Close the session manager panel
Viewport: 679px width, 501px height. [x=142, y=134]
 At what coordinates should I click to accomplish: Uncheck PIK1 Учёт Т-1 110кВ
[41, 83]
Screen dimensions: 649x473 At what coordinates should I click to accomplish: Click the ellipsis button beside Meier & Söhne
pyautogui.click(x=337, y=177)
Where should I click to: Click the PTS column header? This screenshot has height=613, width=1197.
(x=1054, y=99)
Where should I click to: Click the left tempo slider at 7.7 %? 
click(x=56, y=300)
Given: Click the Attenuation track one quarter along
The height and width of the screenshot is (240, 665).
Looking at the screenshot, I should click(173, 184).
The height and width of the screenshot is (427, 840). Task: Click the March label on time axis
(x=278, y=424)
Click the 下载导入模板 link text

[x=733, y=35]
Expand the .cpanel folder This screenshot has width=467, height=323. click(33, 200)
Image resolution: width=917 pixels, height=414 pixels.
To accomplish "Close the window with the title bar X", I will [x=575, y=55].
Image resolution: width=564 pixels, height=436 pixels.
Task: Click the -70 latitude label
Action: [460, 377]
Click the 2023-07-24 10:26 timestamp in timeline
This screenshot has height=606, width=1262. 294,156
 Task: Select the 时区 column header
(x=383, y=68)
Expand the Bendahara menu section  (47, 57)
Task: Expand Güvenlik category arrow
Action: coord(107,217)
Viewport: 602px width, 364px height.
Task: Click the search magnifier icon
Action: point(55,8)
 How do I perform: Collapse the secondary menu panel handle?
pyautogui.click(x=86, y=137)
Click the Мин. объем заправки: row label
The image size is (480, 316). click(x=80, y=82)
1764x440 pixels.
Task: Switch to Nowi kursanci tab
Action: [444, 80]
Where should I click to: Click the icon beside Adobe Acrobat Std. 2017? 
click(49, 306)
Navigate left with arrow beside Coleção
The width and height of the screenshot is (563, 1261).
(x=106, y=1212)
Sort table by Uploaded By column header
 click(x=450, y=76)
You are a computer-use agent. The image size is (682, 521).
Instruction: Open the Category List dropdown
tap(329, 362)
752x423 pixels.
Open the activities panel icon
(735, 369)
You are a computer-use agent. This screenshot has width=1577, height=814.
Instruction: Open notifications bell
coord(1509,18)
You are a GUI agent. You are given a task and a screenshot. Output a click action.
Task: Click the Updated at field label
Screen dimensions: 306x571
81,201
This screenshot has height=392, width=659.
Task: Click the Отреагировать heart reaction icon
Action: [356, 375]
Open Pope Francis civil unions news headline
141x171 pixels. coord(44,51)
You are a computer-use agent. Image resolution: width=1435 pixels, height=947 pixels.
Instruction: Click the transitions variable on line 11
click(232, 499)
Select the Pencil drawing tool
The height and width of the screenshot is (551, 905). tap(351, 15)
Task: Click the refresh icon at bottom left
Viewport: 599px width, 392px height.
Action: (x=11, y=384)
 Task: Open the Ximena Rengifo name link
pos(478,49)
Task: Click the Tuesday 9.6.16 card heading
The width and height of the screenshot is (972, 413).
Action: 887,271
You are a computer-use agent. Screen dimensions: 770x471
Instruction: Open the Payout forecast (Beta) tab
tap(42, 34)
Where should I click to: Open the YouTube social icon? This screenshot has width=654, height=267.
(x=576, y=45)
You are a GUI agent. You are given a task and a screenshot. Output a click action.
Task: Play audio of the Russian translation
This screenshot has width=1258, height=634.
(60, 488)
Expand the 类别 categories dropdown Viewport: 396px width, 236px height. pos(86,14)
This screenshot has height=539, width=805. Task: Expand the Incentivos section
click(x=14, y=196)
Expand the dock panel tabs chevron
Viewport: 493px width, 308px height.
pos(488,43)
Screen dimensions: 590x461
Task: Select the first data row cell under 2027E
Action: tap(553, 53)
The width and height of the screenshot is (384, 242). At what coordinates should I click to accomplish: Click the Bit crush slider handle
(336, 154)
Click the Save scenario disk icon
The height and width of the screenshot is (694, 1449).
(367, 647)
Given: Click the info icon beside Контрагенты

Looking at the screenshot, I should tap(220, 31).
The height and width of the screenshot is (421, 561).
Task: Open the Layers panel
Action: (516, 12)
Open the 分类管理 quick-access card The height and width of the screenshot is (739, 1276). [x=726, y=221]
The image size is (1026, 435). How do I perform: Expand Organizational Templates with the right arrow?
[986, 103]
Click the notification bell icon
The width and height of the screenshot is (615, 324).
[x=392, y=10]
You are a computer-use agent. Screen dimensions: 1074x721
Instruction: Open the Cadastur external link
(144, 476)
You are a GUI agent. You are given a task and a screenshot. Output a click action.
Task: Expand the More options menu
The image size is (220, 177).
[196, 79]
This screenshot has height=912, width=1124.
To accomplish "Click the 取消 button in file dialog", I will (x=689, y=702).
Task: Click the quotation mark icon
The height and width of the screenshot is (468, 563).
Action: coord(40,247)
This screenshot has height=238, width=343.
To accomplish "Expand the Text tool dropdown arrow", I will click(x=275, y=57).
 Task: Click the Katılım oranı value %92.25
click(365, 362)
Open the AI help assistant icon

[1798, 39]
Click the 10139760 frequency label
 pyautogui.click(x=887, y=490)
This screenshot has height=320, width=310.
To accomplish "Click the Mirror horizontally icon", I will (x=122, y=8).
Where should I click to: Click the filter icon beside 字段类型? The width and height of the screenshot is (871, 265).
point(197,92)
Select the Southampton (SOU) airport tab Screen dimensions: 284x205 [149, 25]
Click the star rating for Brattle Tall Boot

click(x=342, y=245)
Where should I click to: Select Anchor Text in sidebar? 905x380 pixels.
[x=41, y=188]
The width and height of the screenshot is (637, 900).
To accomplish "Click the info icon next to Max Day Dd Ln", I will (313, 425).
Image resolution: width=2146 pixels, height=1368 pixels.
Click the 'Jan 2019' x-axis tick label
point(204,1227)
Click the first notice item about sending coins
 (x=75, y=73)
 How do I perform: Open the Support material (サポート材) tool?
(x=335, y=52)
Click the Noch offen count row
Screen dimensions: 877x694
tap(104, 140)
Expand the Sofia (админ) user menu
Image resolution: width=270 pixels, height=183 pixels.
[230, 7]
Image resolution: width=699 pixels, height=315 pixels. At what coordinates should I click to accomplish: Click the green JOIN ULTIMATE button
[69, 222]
# # # # #
### AIM OF THE TASK
What lines in the data include the string "card"? Copy each one.

### ANSWER AREA
Task: Click the Tuesday 9.6.16 card heading
Open the 分类管理 quick-access card The height and width of the screenshot is (739, 1276). [x=726, y=221]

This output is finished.